Walking to work through Beacon Hill park on a glorious summertime day, I tip my virtual hat to the squirrels, ducks, turtles and occasional bushman, and feel the need to count my blessings.
Sure, I could be curmudgeonly and lament the absence of the native red squirrel who lost out in a secret race war to the human-imported black squirrel; a bullying genocide that happened silently before our eyes. But the sight of a protected great blue heron, shoulders hunched and feathers bedraggled — not unlike the aforementioned bushman — puts the smile back on my face. We’re not perfect, but we occasionally do something right.
As a journalist and thriller writer, I have an imagination that often takes me to unusual places — especially when I scour the news. We have to be thankful that, despite grumblings of the cost and occasional heavy handedness of our local police force, gangs don’t rule our streets or parks like they do elsewhere.
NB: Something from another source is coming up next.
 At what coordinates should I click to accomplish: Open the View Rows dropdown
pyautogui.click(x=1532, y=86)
In Mexico this week, for example, 49 bodies without heads, hands or feet were dumped outside the town of Monterrey. And while the gang violence that trades life for life in bursts of unrest on our coastal mainland has been kept within the “known to police” ranks, the victims in Mexico are disturbingly everyday people (bakers, students, brick layers) as rival gangs try to one-up each other with brazen terror tactics.
Not that we are without our own disturbing mysteries. The unsolved murder of 24-year-old Victoria realtor Lindsay Buziak, for example, has prompted her father Jeff Buziak to offer a $500,000 reward for information leading to the arrest and conviction of her killer.
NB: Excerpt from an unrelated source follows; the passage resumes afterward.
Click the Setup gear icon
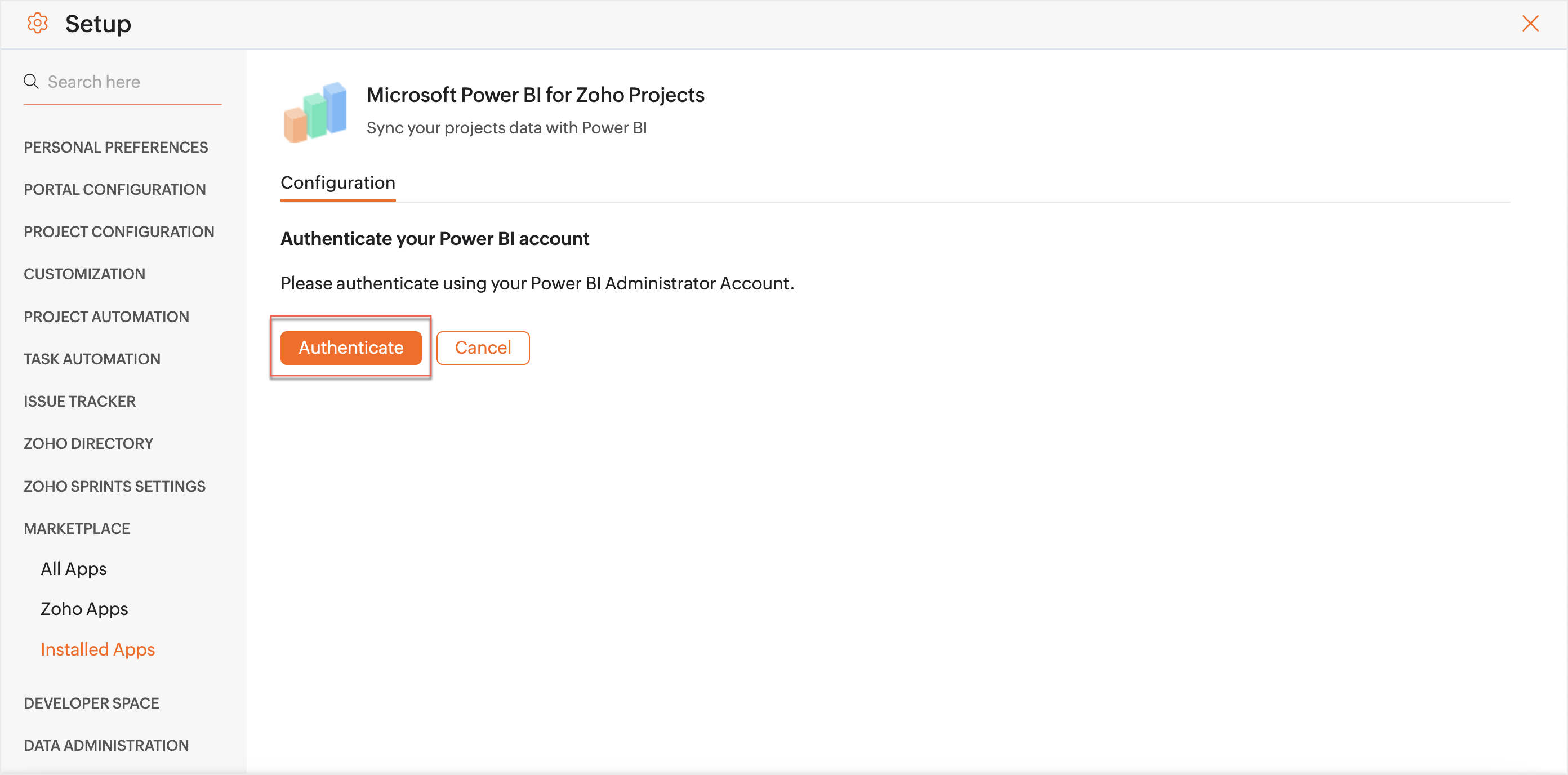The image size is (1568, 775). (x=37, y=23)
I count my blessings and pray that I will never know such pain as Jeff is enduring and hope that someone, somewhere can help ease his suffering and put a killer behind bars.
As I continue my walk, I recall the Walk A Mile In Her Shoes event last Saturday where we heard chilling statistics about how many women are victims of sexualized violence every day. But the event also offered hope in the number of men who showed up for the walk to stand united in a pledge that said we won’t put up with it. These men of all ages donned scarily high heels to say: we won’t be the perpetrators, neither will our sons — and we won’t be silent witnesses to any situation that we know is wrong.
Each year, this walk reminds me of a horrifying gang rape that took place near the university grounds. It reminds me that four young rapists are still walking around and that at least one of them must not be able to live with his actions. I’m still waiting for him to turn himself in because I still believe it’s the only way he’s ever going to be able to look in the mirror again.